1. This is an appeal against the order of Sri M. N. Nagrashna, Judge, Second Labour Court, Ahmedabad, declaring that the change made by the appellants in the practice of paying kharchi to its workers for two days in a month was an illegal change. It appears that this concern was started sometimes in November 1953. Kharchi was paid twice a month during all the months from December 1953 till it was stopped in July 1957. It was paid more or less round about 13, 14 or 15 and again round about 23, 24 or 25. It was paid once only in November 1953, February 1954, December 1954 and February 1956. Thus out of a total of 42 months during which the concern was in existence, the payment was made twice a month on 38 occasions and once a month on 4 occasions. The limited question for consideration before me is whether the payment of kharchi in the manner in which it was done amounted to a customary usage or privilege and the withdrawal thereof amounted to a withdrawal of a privilege or a change in usage. There is no doubt that in order to acquire a right to such payment or in other words in order that it can be claimed that it had become usage, the practice must be existing for a long time. There does appear to me to be a fairly wide practice of paying kharchi twice a month existing in Surat though it is not clear whether such a practice prevails in the majority of concerns or not. The same practice of paying kharchi twice a month appears to have been adopted by this concern almost from its inception and continued till June 1957. The payment thereof for three or four years and in all on 38 occasions does appear to me to be a sufficiently long period to establish a usage.

2. The next question is whether there has been sufficient uniformity. It is true that the dates on which payments were made have varied but the practice or usage that is claimed is of payment of the kharchi not on any specific dates but twice during the month. Payment twice a months in my opinion has been sufficiently uniform and the uniformity is not destroyed by some little variation in the actual dates of payment.

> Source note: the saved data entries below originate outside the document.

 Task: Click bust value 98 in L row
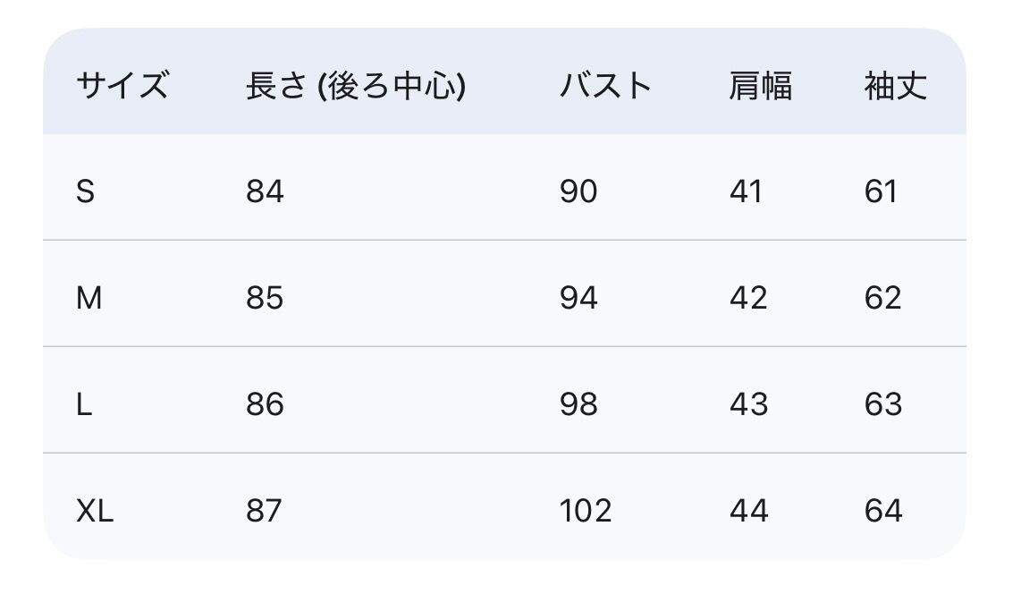[578, 404]
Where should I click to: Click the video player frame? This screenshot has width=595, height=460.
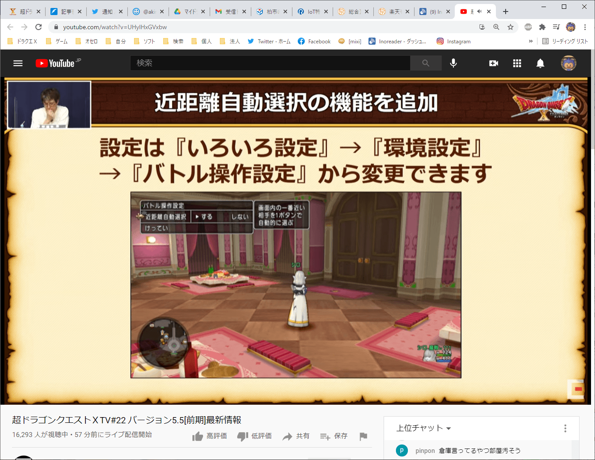tap(296, 241)
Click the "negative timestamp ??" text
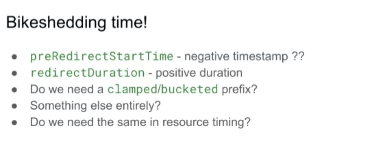This screenshot has height=166, width=379. coord(244,56)
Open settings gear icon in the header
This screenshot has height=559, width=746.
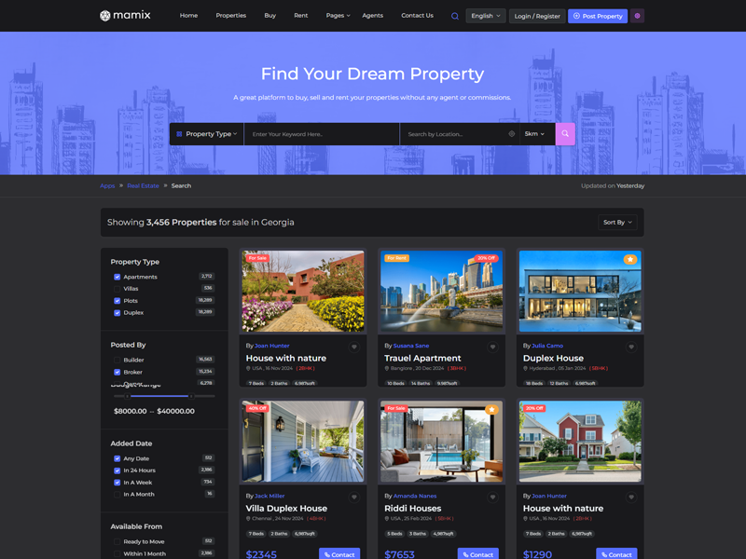pyautogui.click(x=637, y=16)
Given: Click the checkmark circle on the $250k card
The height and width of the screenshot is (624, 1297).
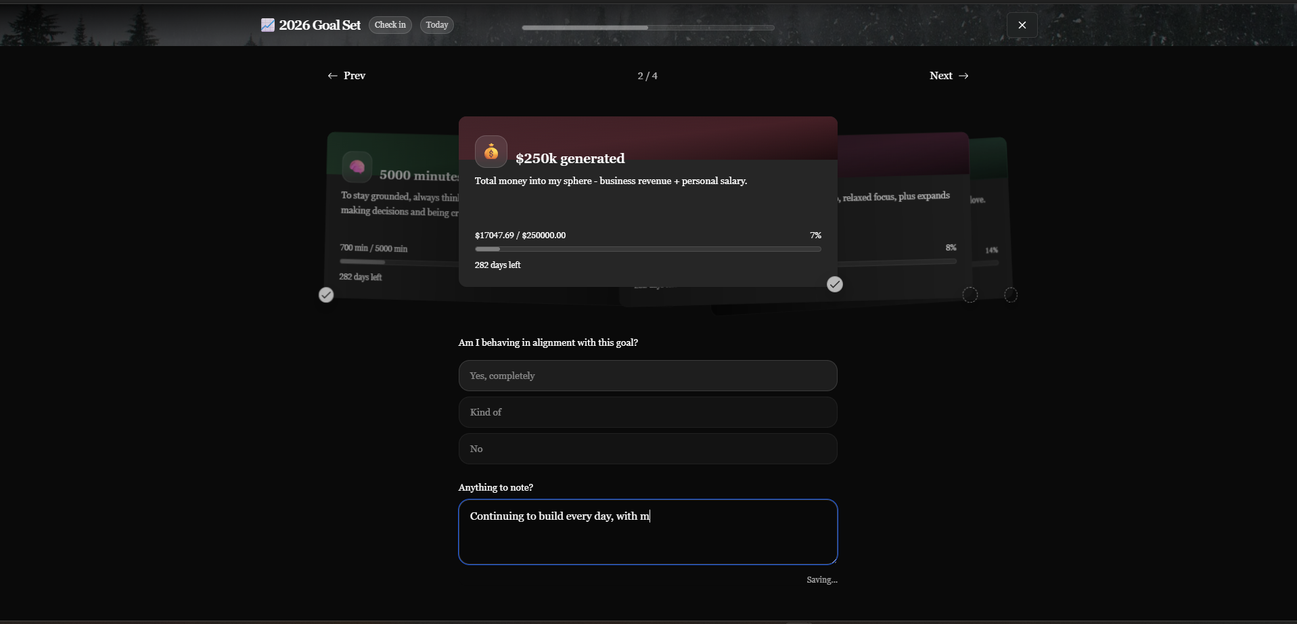Looking at the screenshot, I should 835,284.
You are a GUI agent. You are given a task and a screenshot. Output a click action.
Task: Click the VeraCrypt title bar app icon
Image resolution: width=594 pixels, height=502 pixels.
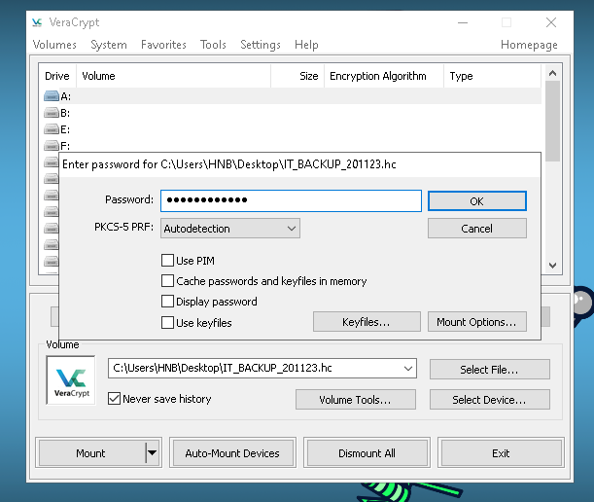(36, 21)
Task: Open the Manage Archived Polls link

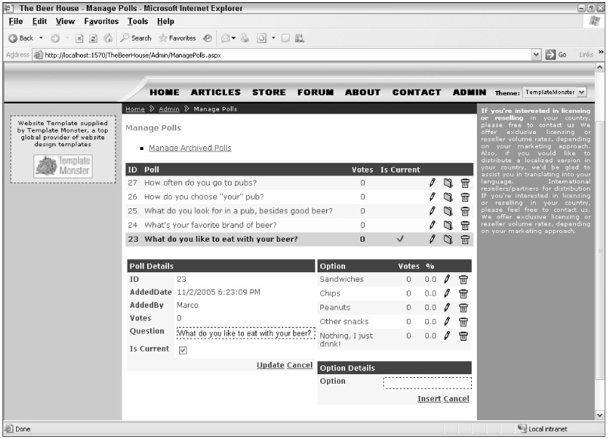Action: pyautogui.click(x=189, y=148)
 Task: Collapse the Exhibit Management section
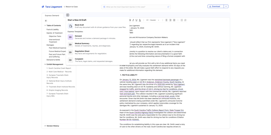[x=45, y=64]
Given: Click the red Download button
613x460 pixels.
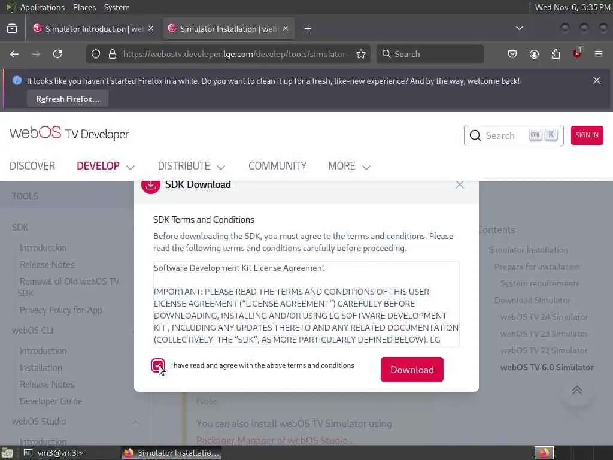Looking at the screenshot, I should pos(412,370).
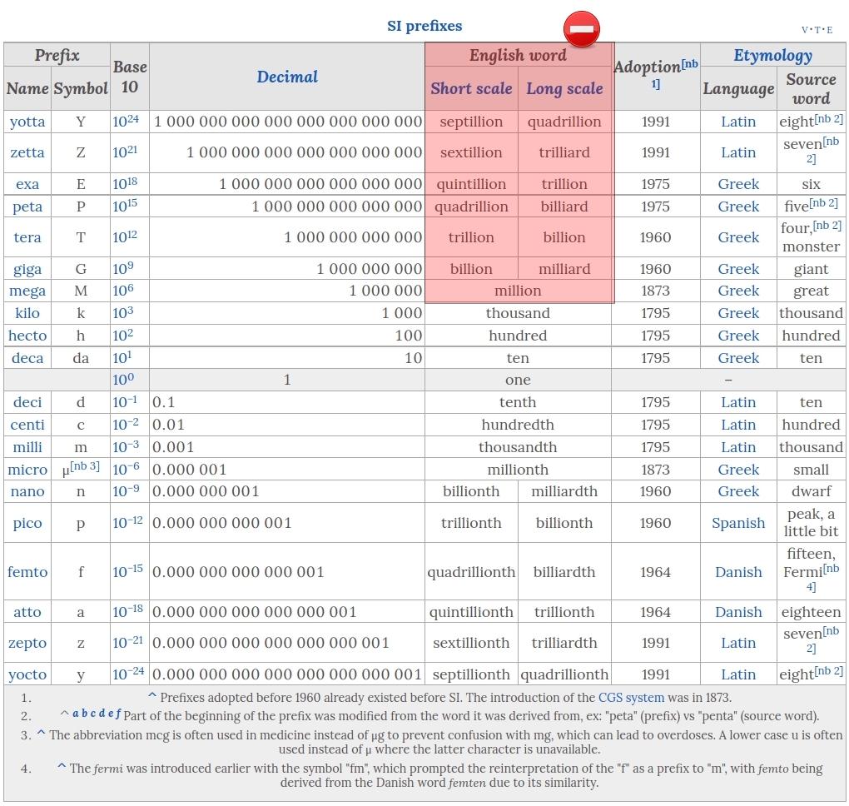Click the Decimal column header link
The height and width of the screenshot is (806, 849).
287,77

3. It has again been urged that the payment has not been continuous because there have been four breaks. The first break which occurred in November 1953, in my opinion, may be ignored as it is not clear when exactly in November the concern was started and in fact the practice started from December 1953. It is true that on three occasions kharchi has not been paid twice during the month but only once, but a mere lapse on the part of an employer on certain dates would not be enough to constitute a break in continuity. There has been no assertion express or implied during this period by the employer that he was not bound to pay the same. The decision relied upon in Kanpur Sugar Works, Ltd., and their workmen 1955 II L.L.J. 419 shows that the non-payment of the retention allowance on certain occasions was in assertion of the right of the company that they were not bound to pay the same and so also its discontinuance for two years. There is no evidence whatsoever in the present case that the non-payment on these three occasions was in assertion of the right of the employer that he was not bound to pay the kharchi twice. A mere lapse on the part of the employer on some rare occasions unaccompanied by an assertion that he had a right to do so, would not, under the circumstances of the case, constitute such a break in continuity. In my opinion there is sufficient evidence in this case to establish a usage of the payment of kharchi twice a month to the workers and that there has been a change in this usage without giving notice of change. I therefore agree with the conclusion of the lower Court that the change made by the appellants in the practice of payment of kharchi to the workers twice in a month amounts to all illegal change. The appeal is therefore dismissed.